◆ What to produce: Please output every record exactly, keeping each line as it is.

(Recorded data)
================================

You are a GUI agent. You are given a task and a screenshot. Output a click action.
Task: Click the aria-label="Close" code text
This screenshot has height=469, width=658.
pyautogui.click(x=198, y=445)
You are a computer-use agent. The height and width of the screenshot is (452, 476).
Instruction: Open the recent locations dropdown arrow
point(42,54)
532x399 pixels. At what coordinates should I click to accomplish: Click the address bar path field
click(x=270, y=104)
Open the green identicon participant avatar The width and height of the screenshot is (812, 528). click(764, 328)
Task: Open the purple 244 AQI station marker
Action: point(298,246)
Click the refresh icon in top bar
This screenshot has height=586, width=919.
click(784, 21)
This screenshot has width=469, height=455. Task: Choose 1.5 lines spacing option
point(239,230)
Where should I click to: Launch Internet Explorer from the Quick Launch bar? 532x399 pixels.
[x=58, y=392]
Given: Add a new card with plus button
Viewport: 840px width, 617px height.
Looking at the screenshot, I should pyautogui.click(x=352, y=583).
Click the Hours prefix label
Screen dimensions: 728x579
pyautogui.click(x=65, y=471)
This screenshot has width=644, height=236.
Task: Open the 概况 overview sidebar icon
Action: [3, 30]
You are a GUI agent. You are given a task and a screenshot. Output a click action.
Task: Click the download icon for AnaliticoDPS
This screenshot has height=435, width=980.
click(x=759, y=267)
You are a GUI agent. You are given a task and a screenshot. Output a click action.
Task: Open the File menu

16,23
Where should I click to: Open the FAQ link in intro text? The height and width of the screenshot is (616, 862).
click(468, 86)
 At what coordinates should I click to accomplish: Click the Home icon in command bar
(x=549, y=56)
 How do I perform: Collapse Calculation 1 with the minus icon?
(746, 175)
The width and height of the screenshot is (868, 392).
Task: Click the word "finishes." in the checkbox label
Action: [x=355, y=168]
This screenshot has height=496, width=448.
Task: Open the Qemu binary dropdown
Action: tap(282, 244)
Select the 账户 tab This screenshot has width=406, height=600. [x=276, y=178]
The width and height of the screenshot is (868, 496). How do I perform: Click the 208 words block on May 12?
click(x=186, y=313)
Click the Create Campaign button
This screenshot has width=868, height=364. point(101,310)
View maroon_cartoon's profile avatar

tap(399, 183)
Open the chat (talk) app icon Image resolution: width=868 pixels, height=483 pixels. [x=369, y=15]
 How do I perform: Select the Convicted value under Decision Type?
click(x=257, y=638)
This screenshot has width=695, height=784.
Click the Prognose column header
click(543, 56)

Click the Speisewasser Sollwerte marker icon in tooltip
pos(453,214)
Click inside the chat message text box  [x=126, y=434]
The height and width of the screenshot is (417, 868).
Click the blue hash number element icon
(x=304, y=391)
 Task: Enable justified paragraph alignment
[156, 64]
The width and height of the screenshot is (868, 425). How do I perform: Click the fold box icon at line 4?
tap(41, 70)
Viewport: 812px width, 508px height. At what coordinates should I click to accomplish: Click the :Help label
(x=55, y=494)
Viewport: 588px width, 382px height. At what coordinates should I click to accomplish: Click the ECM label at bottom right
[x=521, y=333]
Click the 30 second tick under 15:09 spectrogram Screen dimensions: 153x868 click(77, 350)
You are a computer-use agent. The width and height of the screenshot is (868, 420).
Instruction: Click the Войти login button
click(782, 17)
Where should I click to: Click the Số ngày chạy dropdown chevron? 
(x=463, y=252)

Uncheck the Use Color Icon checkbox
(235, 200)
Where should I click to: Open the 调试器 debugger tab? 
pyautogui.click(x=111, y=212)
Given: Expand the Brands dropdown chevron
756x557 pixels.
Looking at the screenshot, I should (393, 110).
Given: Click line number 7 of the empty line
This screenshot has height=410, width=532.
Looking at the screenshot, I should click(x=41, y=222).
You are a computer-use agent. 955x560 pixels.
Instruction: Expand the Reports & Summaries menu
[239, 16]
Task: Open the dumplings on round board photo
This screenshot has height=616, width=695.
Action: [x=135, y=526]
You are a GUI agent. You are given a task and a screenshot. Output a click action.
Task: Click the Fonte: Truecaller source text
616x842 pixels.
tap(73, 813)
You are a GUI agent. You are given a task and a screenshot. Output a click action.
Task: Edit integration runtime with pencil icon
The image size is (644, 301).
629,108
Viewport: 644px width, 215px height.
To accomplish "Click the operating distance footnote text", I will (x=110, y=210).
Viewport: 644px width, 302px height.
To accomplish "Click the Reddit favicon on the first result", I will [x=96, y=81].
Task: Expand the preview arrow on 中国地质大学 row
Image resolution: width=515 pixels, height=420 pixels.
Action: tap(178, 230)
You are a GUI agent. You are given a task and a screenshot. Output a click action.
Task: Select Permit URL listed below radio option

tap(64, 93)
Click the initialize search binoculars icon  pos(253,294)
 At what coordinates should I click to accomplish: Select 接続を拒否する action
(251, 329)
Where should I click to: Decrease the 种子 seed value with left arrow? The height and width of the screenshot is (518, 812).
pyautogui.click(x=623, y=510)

================================

◆ Solution for this task:
You are a GUI agent. You are given a task and a screenshot. Output a click action.
Task: Click the aria-label="Close" code text
This screenshot has height=469, width=658.
pyautogui.click(x=198, y=445)
You are a computer-use agent. The height and width of the screenshot is (452, 476).
Instruction: Open the recent locations dropdown arrow
point(42,54)
532x399 pixels. At what coordinates should I click to accomplish: Click the address bar path field
click(x=270, y=104)
Open the green identicon participant avatar The width and height of the screenshot is (812, 528). click(764, 328)
Task: Open the purple 244 AQI station marker
Action: point(298,246)
Click the refresh icon in top bar
This screenshot has height=586, width=919.
click(784, 21)
This screenshot has width=469, height=455. Task: Choose 1.5 lines spacing option
point(239,230)
Where should I click to: Launch Internet Explorer from the Quick Launch bar? 532x399 pixels.
[x=58, y=392]
Given: Add a new card with plus button
Viewport: 840px width, 617px height.
Looking at the screenshot, I should pyautogui.click(x=352, y=583).
Click the Hours prefix label
Screen dimensions: 728x579
pyautogui.click(x=65, y=471)
This screenshot has width=644, height=236.
Task: Open the 概况 overview sidebar icon
Action: [3, 30]
You are a GUI agent. You are given a task and a screenshot. Output a click action.
Task: Click the download icon for AnaliticoDPS
This screenshot has height=435, width=980.
click(x=759, y=267)
You are a GUI agent. You are given a task and a screenshot. Output a click action.
Task: Open the File menu

16,23
Where should I click to: Open the FAQ link in intro text? The height and width of the screenshot is (616, 862).
click(468, 86)
 At what coordinates should I click to accomplish: Click the Home icon in command bar
(x=549, y=56)
 How do I perform: Collapse Calculation 1 with the minus icon?
(746, 175)
The width and height of the screenshot is (868, 392).
Task: Click the word "finishes." in the checkbox label
Action: [x=355, y=168]
This screenshot has height=496, width=448.
Task: Open the Qemu binary dropdown
Action: tap(282, 244)
Select the 账户 tab This screenshot has width=406, height=600. [x=276, y=178]
The width and height of the screenshot is (868, 496). How do I perform: Click the 208 words block on May 12?
click(x=186, y=313)
Click the Create Campaign button
This screenshot has width=868, height=364. point(101,310)
View maroon_cartoon's profile avatar

tap(399, 183)
Open the chat (talk) app icon Image resolution: width=868 pixels, height=483 pixels. [x=369, y=15]
 How do I perform: Select the Convicted value under Decision Type?
click(x=257, y=638)
This screenshot has width=695, height=784.
Click the Prognose column header
click(543, 56)

Click the Speisewasser Sollwerte marker icon in tooltip
pos(453,214)
Click inside the chat message text box  [x=126, y=434]
The height and width of the screenshot is (417, 868).
Click the blue hash number element icon
(x=304, y=391)
 Task: Enable justified paragraph alignment
[156, 64]
The width and height of the screenshot is (868, 425). How do I perform: Click the fold box icon at line 4?
tap(41, 70)
Viewport: 812px width, 508px height. At what coordinates should I click to accomplish: Click the :Help label
(x=55, y=494)
Viewport: 588px width, 382px height. At what coordinates should I click to accomplish: Click the ECM label at bottom right
[x=521, y=333]
Click the 30 second tick under 15:09 spectrogram Screen dimensions: 153x868 click(77, 350)
You are a computer-use agent. The width and height of the screenshot is (868, 420).
Instruction: Click the Войти login button
click(782, 17)
Where should I click to: Click the Số ngày chạy dropdown chevron? 
(x=463, y=252)

Uncheck the Use Color Icon checkbox
(235, 200)
Where should I click to: Open the 调试器 debugger tab? 
pyautogui.click(x=111, y=212)
Given: Expand the Brands dropdown chevron
756x557 pixels.
Looking at the screenshot, I should (393, 110).
Given: Click line number 7 of the empty line
This screenshot has height=410, width=532.
Looking at the screenshot, I should click(x=41, y=222).
You are a computer-use agent. 955x560 pixels.
Instruction: Expand the Reports & Summaries menu
[239, 16]
Task: Open the dumplings on round board photo
This screenshot has height=616, width=695.
Action: [x=135, y=526]
You are a GUI agent. You are given a task and a screenshot. Output a click action.
Task: Click the Fonte: Truecaller source text
616x842 pixels.
tap(73, 813)
You are a GUI agent. You are given a task and a screenshot. Output a click action.
Task: Edit integration runtime with pencil icon
The image size is (644, 301).
629,108
Viewport: 644px width, 215px height.
To accomplish "Click the operating distance footnote text", I will (x=110, y=210).
Viewport: 644px width, 302px height.
To accomplish "Click the Reddit favicon on the first result", I will [x=96, y=81].
Task: Expand the preview arrow on 中国地质大学 row
Image resolution: width=515 pixels, height=420 pixels.
Action: tap(178, 230)
You are a GUI agent. You are given a task and a screenshot. Output a click action.
Task: Select Permit URL listed below radio option

tap(64, 93)
Click the initialize search binoculars icon  pos(253,294)
 At what coordinates should I click to accomplish: Select 接続を拒否する action
(251, 329)
Where should I click to: Decrease the 种子 seed value with left arrow? The height and width of the screenshot is (518, 812).
pyautogui.click(x=623, y=510)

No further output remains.